Records excerpted from a collection:
*** Block opens ***
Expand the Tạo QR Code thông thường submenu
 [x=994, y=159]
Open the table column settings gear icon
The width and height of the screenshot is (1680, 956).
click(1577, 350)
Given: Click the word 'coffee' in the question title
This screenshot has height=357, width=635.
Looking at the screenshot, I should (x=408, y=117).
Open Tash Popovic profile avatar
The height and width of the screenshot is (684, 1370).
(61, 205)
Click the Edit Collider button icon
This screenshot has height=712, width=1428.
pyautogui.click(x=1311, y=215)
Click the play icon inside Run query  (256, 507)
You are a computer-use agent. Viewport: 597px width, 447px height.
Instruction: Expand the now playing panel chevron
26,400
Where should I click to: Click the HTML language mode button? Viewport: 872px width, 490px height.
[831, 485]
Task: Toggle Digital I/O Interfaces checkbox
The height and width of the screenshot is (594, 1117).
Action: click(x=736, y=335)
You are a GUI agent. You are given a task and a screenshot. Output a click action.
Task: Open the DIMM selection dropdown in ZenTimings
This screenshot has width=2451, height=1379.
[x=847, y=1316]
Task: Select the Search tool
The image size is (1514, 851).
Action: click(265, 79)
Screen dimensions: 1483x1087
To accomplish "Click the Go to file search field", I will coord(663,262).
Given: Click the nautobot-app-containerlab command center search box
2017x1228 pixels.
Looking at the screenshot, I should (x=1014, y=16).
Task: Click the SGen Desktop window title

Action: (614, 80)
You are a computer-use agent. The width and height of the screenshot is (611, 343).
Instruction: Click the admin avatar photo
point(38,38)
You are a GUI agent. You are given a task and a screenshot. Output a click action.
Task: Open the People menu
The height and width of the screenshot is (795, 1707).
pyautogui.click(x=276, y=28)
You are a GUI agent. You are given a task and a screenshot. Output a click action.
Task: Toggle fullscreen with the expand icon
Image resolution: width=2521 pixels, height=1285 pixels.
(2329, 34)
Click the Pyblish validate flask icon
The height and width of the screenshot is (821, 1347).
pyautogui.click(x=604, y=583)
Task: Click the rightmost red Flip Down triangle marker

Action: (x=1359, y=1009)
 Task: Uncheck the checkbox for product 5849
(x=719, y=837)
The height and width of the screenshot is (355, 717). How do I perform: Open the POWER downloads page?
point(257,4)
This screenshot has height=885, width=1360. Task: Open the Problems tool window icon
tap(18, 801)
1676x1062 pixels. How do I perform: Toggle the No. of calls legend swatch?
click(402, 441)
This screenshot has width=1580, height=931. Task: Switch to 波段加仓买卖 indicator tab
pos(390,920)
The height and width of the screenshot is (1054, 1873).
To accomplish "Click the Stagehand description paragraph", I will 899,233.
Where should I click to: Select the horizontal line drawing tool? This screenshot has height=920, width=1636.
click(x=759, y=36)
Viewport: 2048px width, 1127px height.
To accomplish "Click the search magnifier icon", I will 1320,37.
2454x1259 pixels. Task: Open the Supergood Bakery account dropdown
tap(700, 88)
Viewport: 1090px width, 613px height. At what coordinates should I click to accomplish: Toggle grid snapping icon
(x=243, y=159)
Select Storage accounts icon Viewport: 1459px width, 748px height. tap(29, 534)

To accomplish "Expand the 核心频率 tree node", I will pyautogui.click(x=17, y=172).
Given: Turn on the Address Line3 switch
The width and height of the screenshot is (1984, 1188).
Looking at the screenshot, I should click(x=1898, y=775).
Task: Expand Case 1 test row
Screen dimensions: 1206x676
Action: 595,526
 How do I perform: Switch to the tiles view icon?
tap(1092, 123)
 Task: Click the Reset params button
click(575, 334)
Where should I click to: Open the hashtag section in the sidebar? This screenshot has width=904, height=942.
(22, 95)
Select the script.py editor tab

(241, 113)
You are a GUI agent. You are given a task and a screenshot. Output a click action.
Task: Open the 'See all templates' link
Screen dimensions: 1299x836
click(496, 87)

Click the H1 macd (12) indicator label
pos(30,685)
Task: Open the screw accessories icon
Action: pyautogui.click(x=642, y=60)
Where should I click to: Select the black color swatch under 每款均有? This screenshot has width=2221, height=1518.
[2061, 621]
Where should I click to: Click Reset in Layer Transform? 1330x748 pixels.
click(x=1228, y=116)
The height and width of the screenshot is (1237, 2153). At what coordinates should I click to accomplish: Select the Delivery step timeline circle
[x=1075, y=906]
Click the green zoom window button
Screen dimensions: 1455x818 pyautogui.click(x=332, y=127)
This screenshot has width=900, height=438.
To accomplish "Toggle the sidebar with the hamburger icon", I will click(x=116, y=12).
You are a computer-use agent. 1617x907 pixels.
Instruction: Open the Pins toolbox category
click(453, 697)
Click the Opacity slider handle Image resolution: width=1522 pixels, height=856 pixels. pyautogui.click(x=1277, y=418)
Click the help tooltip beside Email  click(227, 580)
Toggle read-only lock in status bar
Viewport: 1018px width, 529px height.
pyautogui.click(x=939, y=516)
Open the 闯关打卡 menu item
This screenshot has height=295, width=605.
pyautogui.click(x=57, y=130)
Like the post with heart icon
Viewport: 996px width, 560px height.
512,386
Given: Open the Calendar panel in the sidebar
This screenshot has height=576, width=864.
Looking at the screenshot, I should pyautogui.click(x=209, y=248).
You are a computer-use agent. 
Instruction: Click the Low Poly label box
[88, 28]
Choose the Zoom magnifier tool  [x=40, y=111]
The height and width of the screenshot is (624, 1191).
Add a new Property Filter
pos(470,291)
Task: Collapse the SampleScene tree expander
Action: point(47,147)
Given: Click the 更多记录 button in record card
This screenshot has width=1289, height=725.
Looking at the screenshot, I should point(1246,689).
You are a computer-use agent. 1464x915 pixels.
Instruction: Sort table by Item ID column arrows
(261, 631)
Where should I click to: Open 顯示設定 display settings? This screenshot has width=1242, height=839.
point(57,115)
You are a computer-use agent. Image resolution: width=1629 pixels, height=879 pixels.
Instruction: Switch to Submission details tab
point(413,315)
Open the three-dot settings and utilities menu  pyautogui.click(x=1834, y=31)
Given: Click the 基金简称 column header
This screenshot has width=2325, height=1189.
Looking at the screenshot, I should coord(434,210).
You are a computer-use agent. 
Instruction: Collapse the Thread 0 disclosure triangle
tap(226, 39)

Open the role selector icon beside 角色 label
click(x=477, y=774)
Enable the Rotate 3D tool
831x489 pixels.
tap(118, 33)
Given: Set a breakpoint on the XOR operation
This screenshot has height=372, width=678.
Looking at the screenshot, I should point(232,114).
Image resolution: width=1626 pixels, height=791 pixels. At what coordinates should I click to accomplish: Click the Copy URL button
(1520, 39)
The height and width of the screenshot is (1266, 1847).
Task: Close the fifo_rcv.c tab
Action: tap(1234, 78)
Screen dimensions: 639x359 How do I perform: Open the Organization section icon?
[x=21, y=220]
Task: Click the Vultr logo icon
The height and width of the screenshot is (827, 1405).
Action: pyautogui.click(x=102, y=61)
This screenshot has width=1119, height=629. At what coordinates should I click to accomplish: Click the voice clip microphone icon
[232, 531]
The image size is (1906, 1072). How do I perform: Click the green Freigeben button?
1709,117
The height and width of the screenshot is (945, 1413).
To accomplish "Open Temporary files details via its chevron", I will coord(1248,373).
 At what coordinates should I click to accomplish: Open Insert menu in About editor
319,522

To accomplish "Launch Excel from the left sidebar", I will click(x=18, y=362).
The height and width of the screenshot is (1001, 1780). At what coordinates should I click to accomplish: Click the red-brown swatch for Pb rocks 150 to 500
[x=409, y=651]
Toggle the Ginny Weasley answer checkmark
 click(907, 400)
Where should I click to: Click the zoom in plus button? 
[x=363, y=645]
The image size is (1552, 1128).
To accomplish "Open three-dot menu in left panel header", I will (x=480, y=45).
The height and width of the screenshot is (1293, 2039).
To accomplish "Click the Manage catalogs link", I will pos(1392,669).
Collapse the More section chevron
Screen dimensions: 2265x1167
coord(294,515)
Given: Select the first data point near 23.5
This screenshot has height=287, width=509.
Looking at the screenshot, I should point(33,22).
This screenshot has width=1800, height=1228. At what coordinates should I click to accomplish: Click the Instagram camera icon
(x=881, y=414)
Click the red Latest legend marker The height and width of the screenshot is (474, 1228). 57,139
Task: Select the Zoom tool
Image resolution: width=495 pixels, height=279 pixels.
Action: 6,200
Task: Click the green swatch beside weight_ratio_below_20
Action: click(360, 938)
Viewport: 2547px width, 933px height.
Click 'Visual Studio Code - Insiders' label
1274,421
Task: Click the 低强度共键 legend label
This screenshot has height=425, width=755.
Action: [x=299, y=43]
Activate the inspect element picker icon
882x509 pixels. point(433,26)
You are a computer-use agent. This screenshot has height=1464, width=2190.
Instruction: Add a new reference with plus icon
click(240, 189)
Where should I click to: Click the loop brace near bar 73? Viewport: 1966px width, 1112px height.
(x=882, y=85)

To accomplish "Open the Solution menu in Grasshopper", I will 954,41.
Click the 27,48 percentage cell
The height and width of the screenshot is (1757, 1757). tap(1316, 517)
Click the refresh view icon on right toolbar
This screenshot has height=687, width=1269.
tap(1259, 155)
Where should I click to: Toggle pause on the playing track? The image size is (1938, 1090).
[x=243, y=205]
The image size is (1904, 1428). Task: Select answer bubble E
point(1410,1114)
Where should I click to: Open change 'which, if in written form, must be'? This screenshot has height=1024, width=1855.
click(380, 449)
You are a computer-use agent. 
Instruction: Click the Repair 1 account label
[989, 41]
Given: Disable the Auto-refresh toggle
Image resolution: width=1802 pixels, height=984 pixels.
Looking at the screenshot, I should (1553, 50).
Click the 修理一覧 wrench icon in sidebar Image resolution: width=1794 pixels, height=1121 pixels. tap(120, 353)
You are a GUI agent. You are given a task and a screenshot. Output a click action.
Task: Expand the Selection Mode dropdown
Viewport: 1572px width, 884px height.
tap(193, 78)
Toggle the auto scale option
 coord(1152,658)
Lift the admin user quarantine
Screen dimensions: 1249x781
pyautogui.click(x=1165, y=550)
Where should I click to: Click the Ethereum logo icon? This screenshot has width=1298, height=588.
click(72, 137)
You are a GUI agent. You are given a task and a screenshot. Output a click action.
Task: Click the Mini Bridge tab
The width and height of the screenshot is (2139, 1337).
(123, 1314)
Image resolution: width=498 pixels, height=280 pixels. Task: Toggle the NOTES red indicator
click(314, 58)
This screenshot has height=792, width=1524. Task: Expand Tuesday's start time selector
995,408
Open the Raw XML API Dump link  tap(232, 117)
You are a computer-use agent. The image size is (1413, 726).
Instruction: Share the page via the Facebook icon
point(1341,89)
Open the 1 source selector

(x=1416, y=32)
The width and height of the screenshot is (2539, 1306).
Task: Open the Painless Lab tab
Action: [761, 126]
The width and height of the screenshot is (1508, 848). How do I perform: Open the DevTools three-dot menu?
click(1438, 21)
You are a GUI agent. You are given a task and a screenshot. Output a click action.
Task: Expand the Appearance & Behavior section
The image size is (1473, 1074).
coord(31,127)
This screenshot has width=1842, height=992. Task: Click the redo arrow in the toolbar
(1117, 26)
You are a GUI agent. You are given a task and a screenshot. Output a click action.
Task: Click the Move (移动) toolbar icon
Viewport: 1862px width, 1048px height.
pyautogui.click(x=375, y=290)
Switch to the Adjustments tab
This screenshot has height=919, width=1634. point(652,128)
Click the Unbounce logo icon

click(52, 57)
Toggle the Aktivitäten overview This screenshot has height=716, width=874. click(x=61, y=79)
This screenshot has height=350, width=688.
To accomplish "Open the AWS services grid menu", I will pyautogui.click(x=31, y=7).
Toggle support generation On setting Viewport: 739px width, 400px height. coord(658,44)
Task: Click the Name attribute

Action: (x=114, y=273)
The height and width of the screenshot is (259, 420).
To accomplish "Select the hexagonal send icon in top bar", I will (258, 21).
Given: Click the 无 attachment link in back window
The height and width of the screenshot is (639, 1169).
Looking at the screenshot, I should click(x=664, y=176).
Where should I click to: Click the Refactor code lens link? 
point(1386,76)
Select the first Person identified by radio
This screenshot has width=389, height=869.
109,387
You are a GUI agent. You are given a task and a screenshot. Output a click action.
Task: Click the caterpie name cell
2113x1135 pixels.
*** Block closes ***
Task statement: Within the records, filter for lines that contain the word "refresh" and show each one.

Exercise solution:
Click the refresh view icon on right toolbar
Given: Disable the Auto-refresh toggle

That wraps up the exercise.